Covid & work – the answer
Covid & the meaning of work
Lockdown is over and Covid is slowly revealing an uncertain future. However, one thing I know for sure about the nature of future work is that Zoom will not be in it.
Not Zoom, not Skype, not Teams, not two honey pots connected with string. Covid forced us inside to a world of soft furnishings and baked goods but despite the temptation of TV and a fridge full of cold sausages, we endeavour to work – work harder than ever.
Because we are social beings (unlike librarians), we like to socialise and communicate face to face. In a lockdown this was problematic. Some of us resorted to ‘coronavirus prostitution’ whereby we stood on street corners trying to solicit conversations. Others were forced into the world of Zoom. Now let me be clear about this, communicating with anyone about anything via Zoom is terrible. Even two years on, it’s crappy. It’s like trying to talk to an Octopus in a fish tank.
So if Zoom isn’t the future then what is? Well, I’ve given this considerable thought.
The future is to stop trying. Let me explain.
Instead of faffing about with the ‘can you hear me’ carryon, just turn your computer off, make yourself a sandwich and go for a walk. Don’t worry, you will still be paid, because, and here is my brilliant idea, you will receive a permanent wage subsidy. Forever.
Now before all you right-wingers start frothing from your wallet and call me ‘comrade bonsai’ just hear me out.
Working from home really means part-time work. The simple reality is that working from home is not as productive as being at the office despite everyone pretending otherwise. It’s not. However, people like working from home. No meetings, no annoying workmates, all-day snack hours, oops it’s raining I’d better bring in the washing. What’s not to like?
What we need to do is just accept that work is now a part-time occupation. People should work from home if they wish and we should accept that the government should pay a weekly subsidy. This solves all of our problems. We finally get the leisure time we were promised back when computers entered our pen and paper lives.
Now of course all you Act supporters will immediately fall about with shouts of who pays? Ah, I’ve thought of that. The rich people will pay. They will pay the government a new ‘people rich automobile tax’ (PRAT). It will work like this.
Last year there were 12,500 new European cars sold in NZ (including 10 Rolls Royces, 52 Bentleys, and 30 Ferraris). Now as we all know, European cars are not just expensive to buy, but they depreciate faster than a man leaving a bridal shop and break down more often than Meghan Markle.

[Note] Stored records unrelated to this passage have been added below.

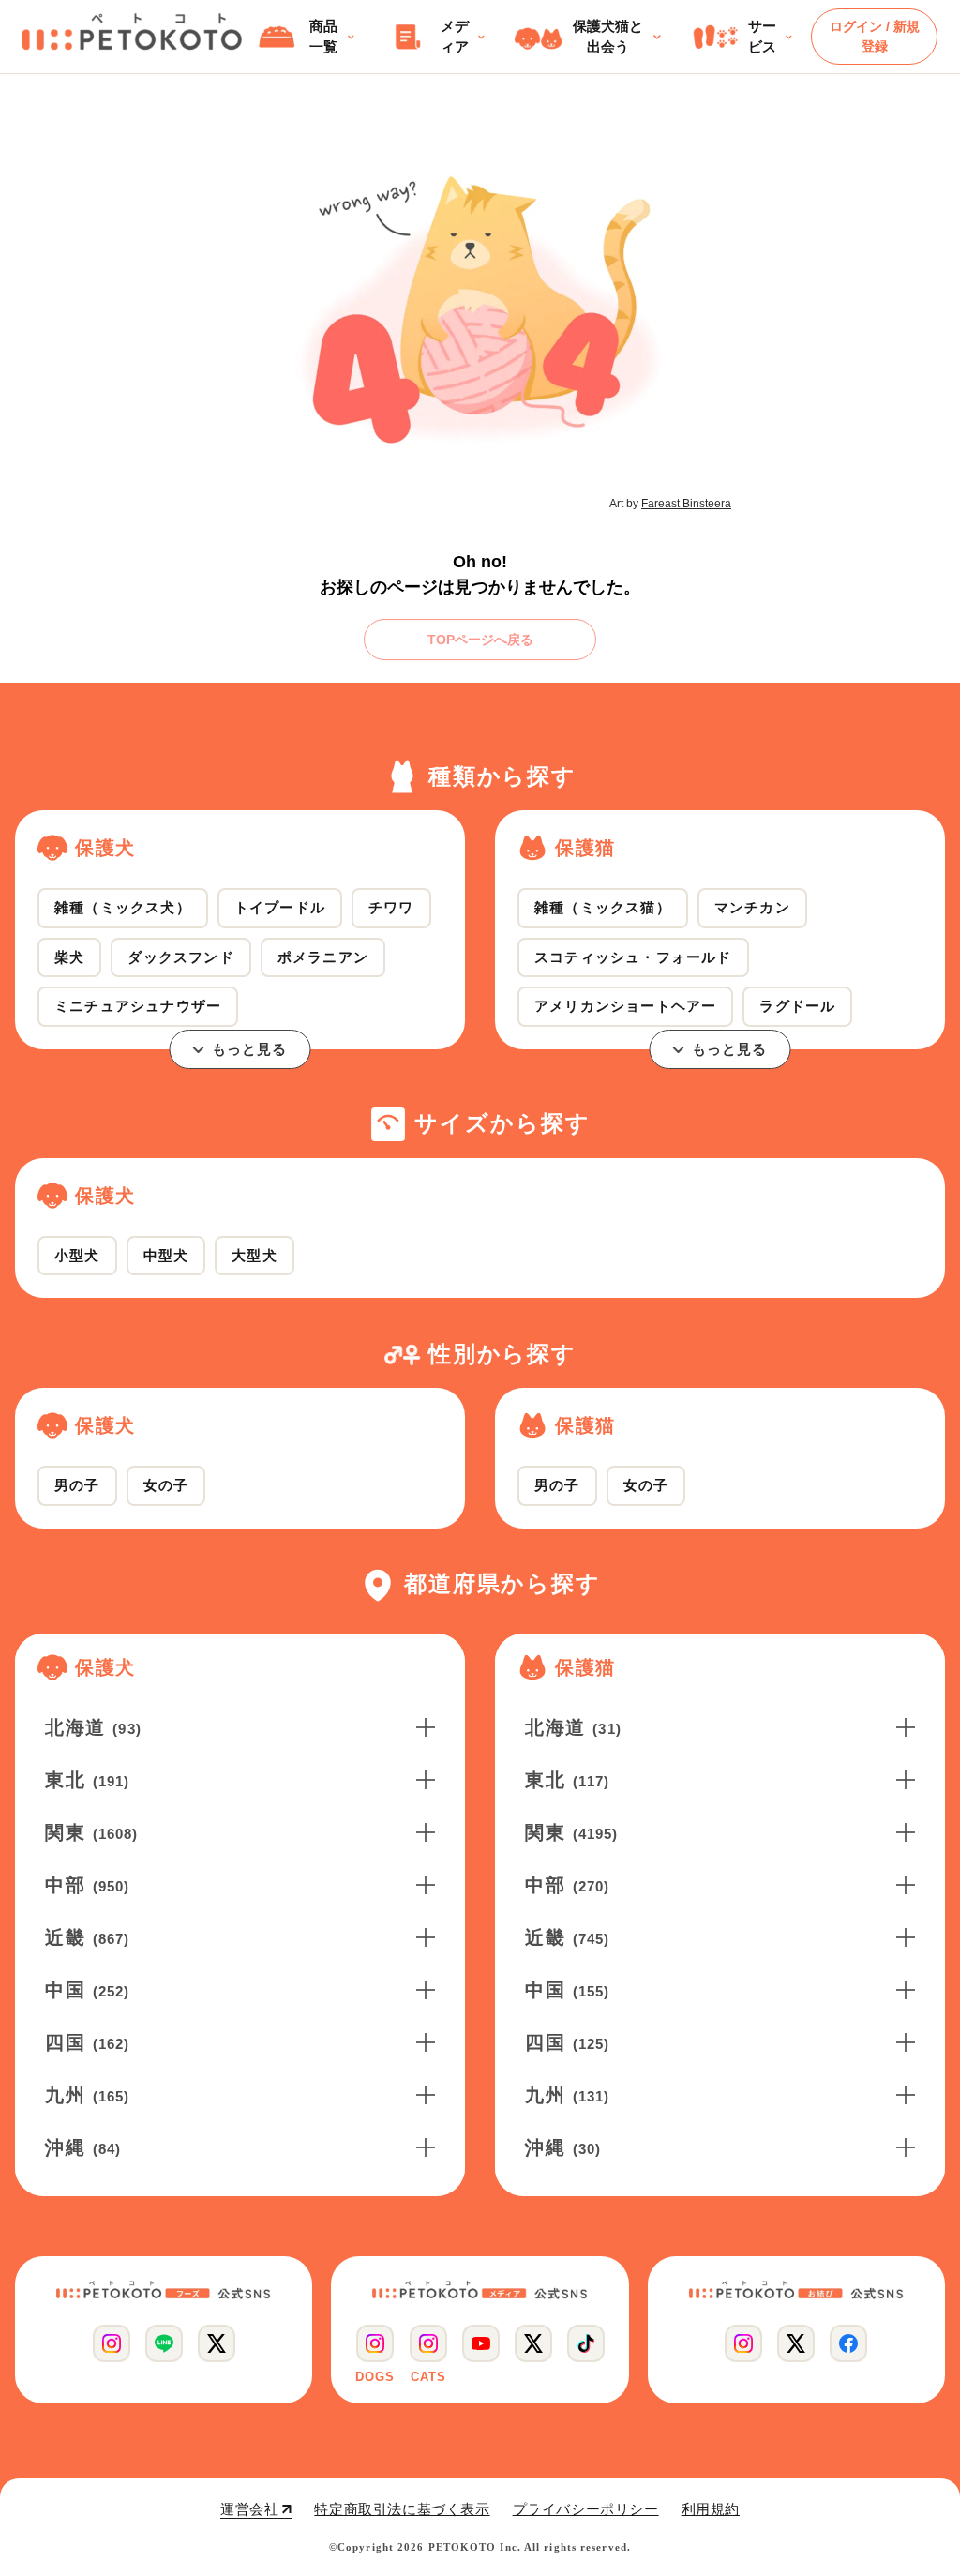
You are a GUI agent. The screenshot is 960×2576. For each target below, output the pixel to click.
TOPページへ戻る (480, 639)
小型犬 (77, 1255)
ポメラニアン (323, 957)
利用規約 (711, 2509)
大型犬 (255, 1255)
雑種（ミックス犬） (122, 907)
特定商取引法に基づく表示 (401, 2509)
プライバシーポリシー (586, 2509)
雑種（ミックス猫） (602, 907)
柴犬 (69, 957)
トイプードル (279, 907)
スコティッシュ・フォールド (633, 957)
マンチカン (752, 907)
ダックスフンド (180, 957)
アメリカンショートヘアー (625, 1006)
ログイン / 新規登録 (875, 36)
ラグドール (797, 1006)
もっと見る (250, 1049)
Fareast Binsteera (686, 503)
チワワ (391, 907)
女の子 (166, 1485)
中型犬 (166, 1255)
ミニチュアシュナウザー (137, 1006)
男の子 (77, 1485)
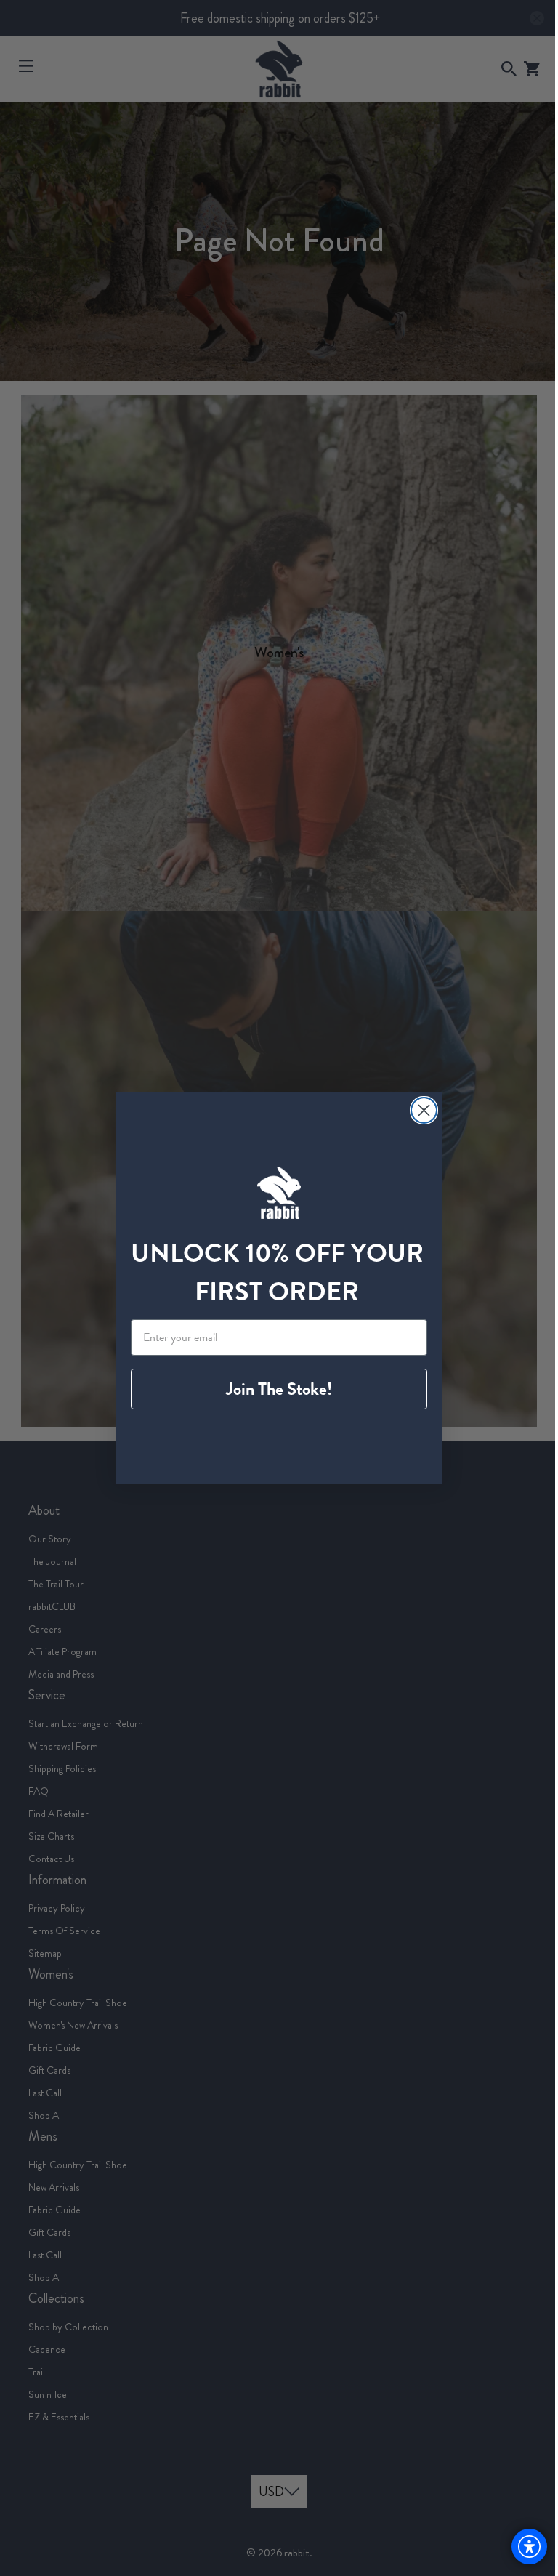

What this means, and of course, we all know this, is that if you can afford to buy a new European car you are rich. No sane person would spend that kind of money on a depreciating asset unless it was spare cash. And because these people are a) rich, and b) stupid, we should simply tax their cars to pay for the wage subsidy. My so-called PRAT tax. There are about 2.5 million people in NZ who earn $100,000 dollars or less, so if we paid them all $400 per week, that’s bang-on a billion dollars a year. That’s a mere $80,000 per European Car!
This PRAT tax is a winner and should immediately be adopted by all parties, including ACT who will surely want to bask in the glory that its members will be responsible for the greatest socio-economic revolution since Marie Antoinette said “I’m feeling a little dizzy”.
So there you have it. NZ will not just have a reputation for being cleaner and greener than a Brussel sprout in a bath, we will be the envy of the working world.